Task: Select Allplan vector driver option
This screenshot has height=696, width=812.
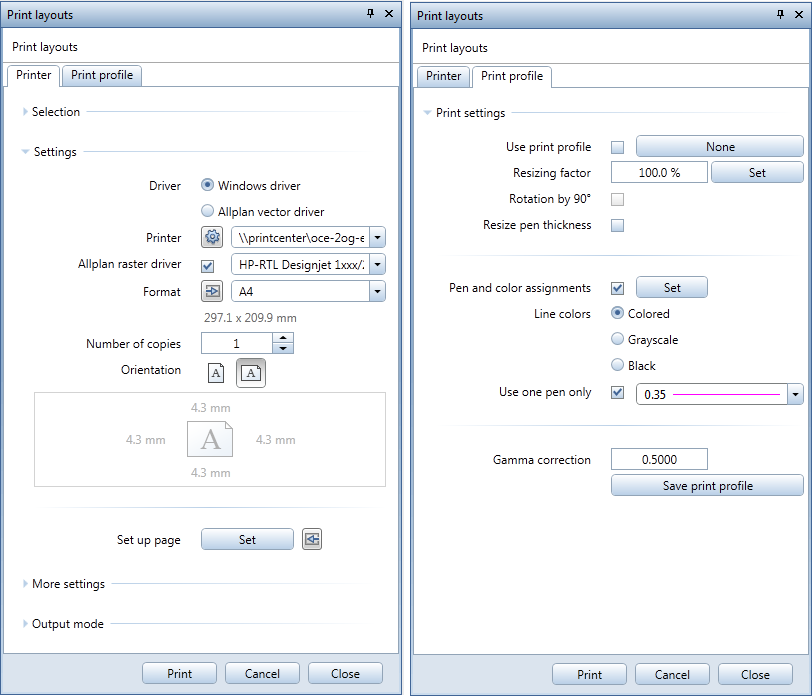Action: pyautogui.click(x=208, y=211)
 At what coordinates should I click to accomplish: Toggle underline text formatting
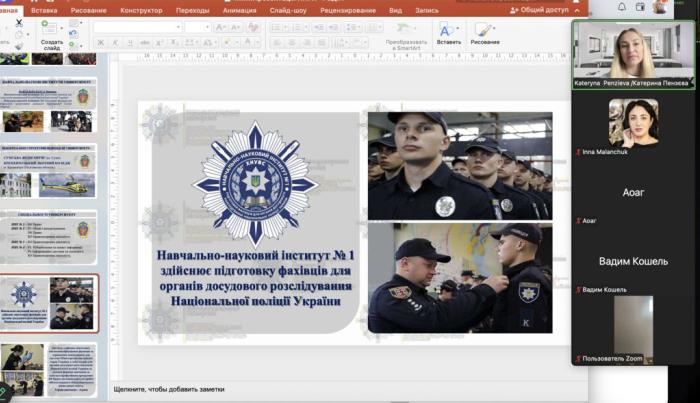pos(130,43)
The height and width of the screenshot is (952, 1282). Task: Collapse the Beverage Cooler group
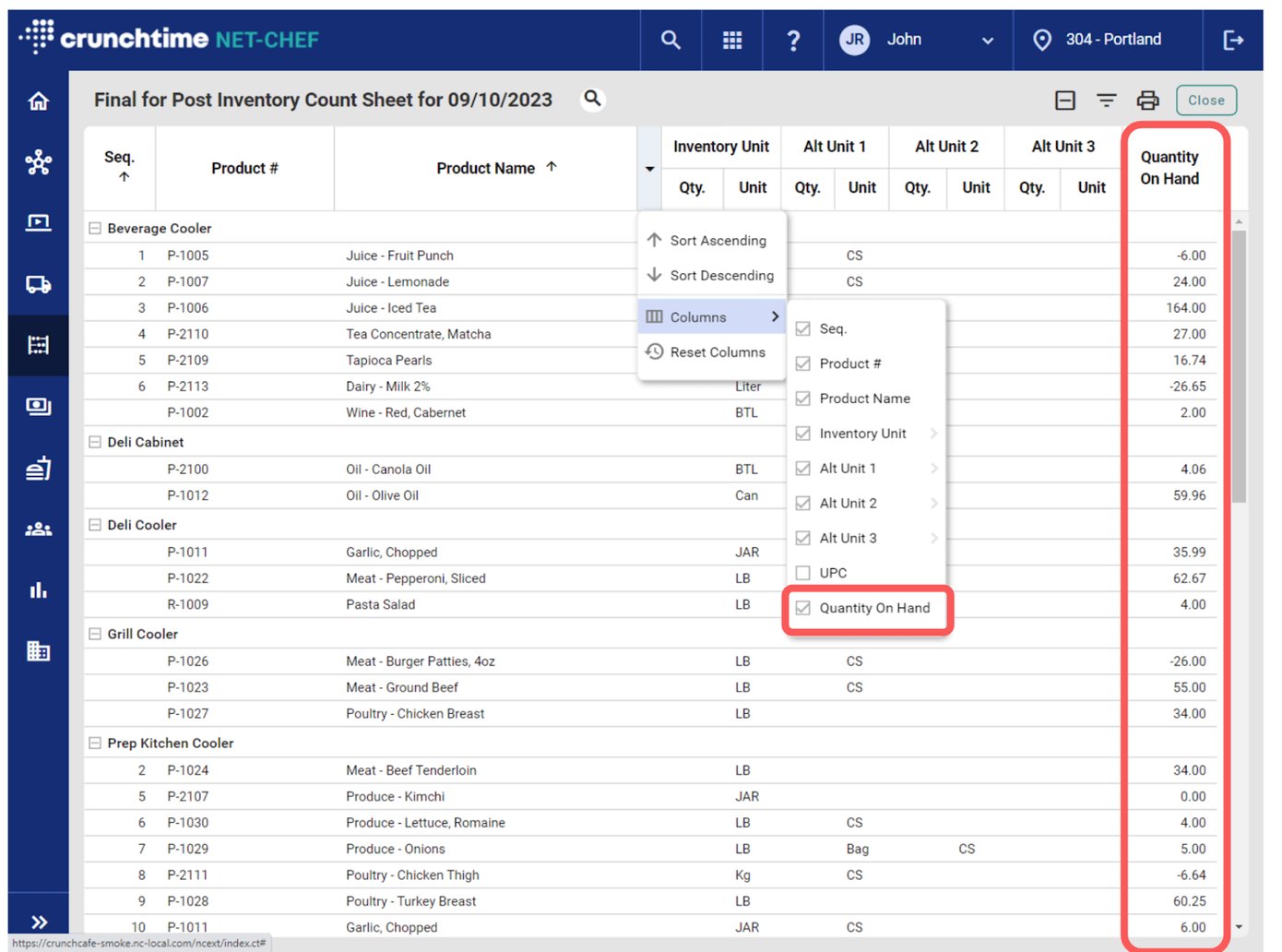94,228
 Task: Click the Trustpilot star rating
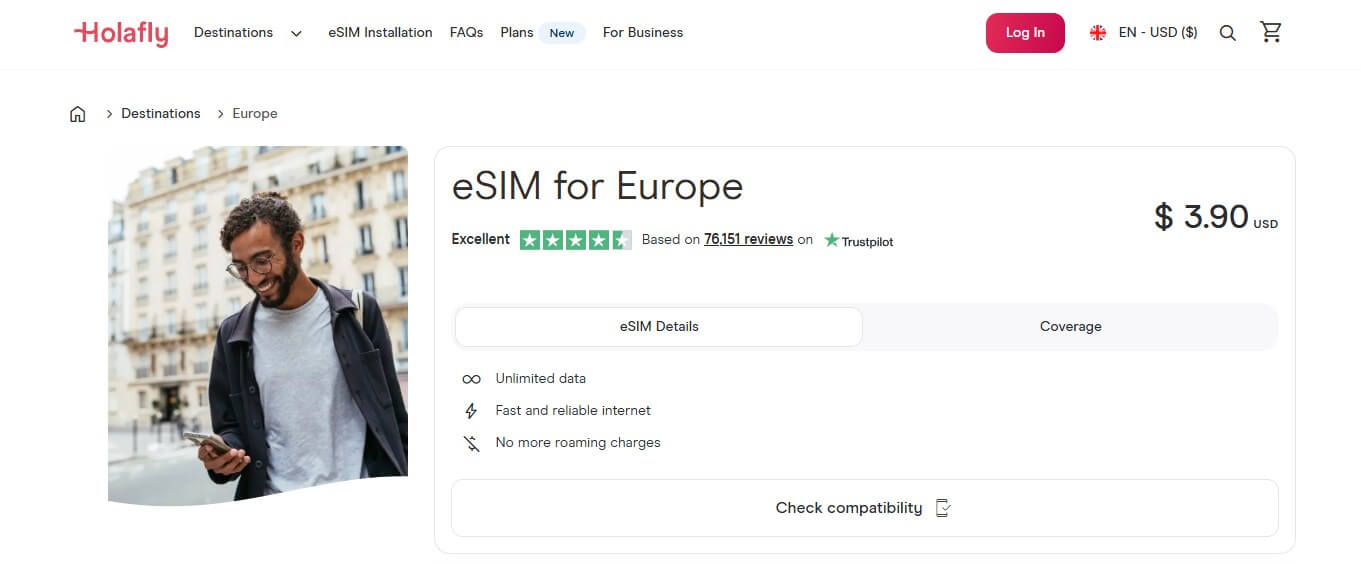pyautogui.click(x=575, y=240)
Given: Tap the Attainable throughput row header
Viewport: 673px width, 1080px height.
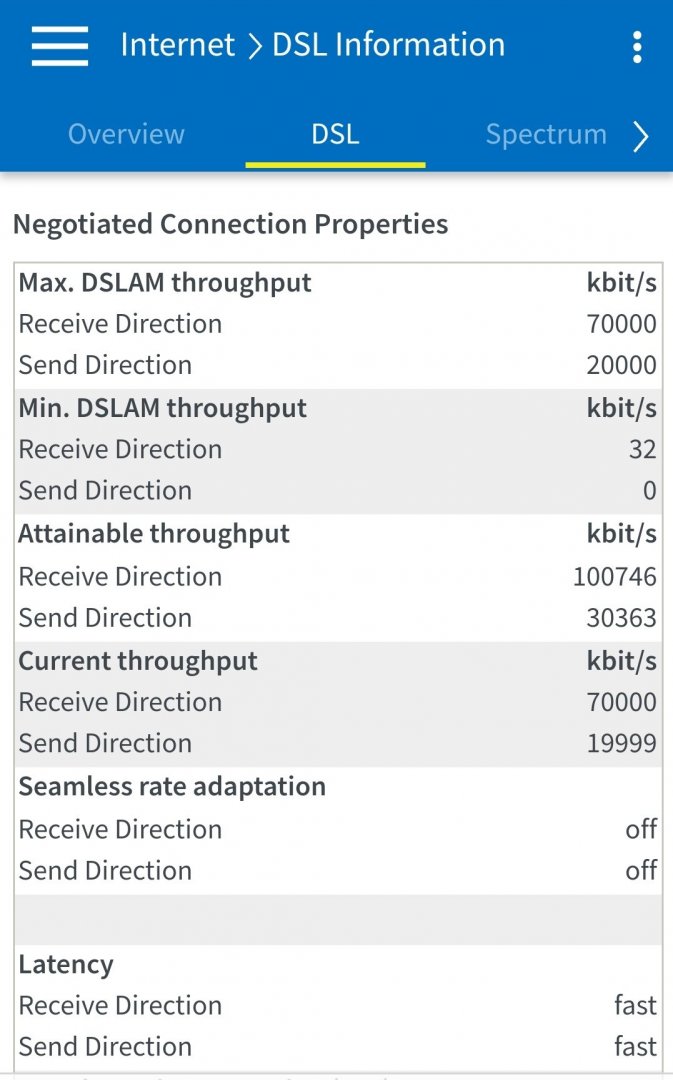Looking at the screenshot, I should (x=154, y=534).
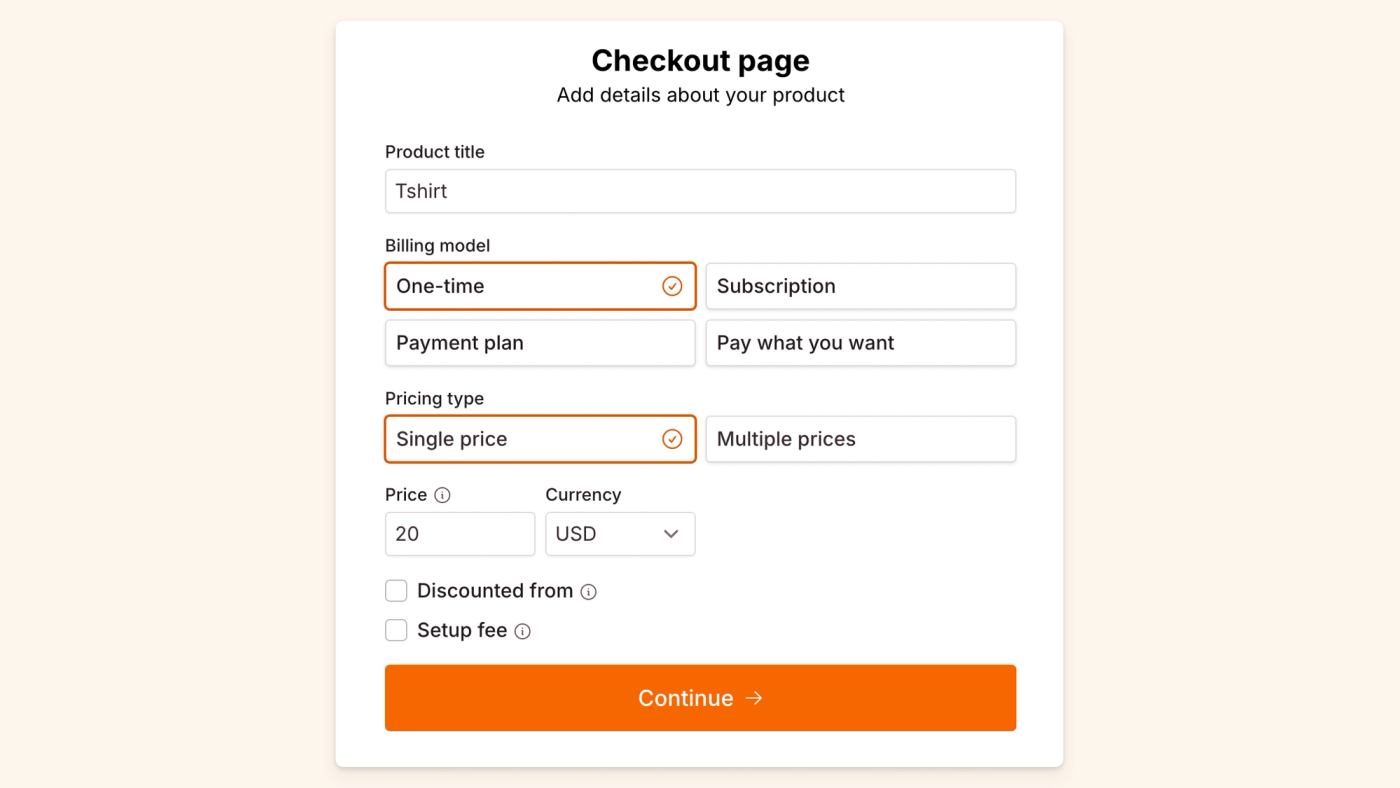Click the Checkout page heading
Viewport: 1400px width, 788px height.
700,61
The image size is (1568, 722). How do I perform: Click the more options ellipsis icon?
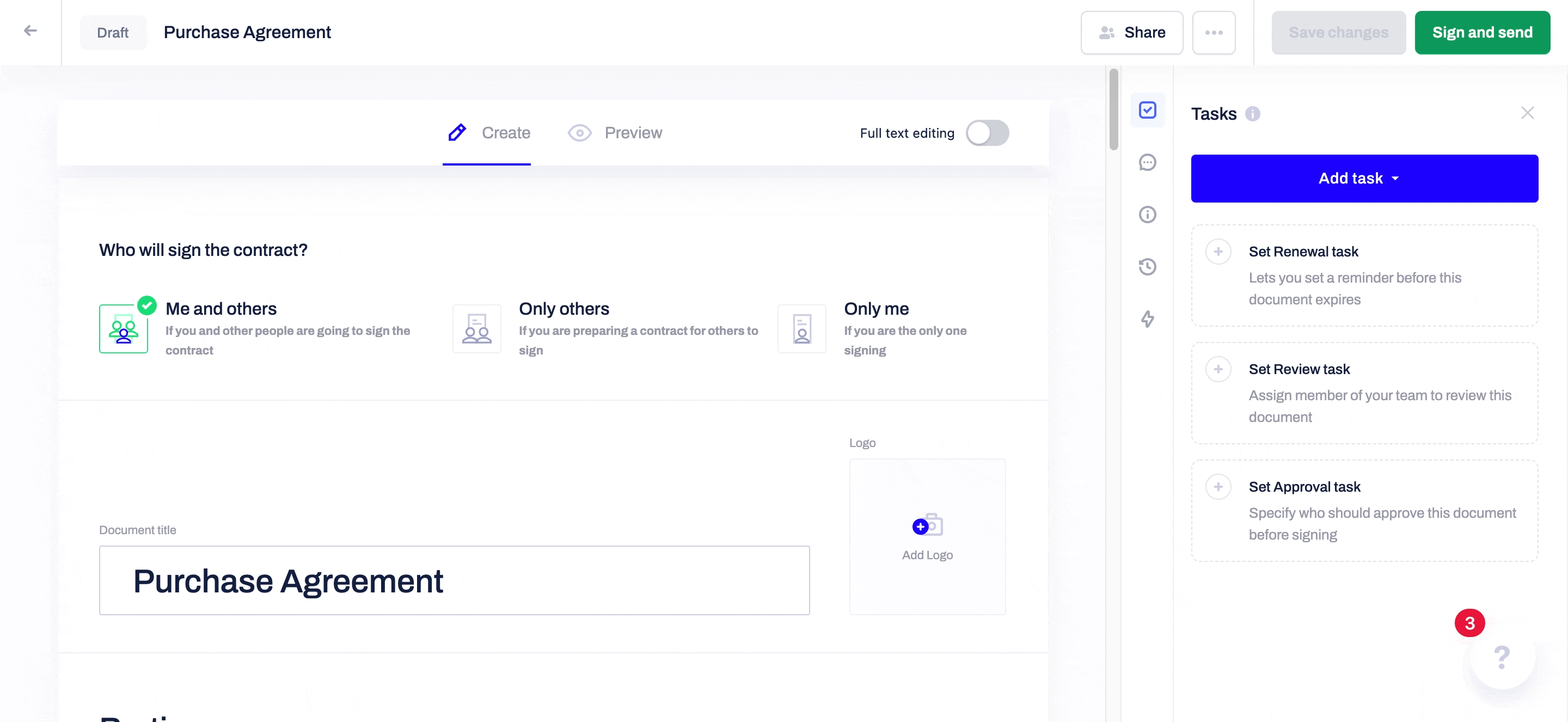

+ + + + + + +

Transcribe every record above in full. Pictures stay out of the copy.

Task: Select Allplan vector driver option
This screenshot has height=696, width=812.
Action: pyautogui.click(x=208, y=211)
 At what coordinates should I click to accomplish: Toggle underline text formatting
pos(130,43)
The height and width of the screenshot is (952, 1282). Task: Collapse the Beverage Cooler group
94,228
 Task: Click the Trustpilot star rating
pyautogui.click(x=575, y=240)
Given: Tap the Attainable throughput row header
Viewport: 673px width, 1080px height.
Looking at the screenshot, I should (x=154, y=534).
Click the Checkout page heading
Viewport: 1400px width, 788px height.
700,61
The image size is (1568, 722). How do I perform: Click the more options ellipsis icon?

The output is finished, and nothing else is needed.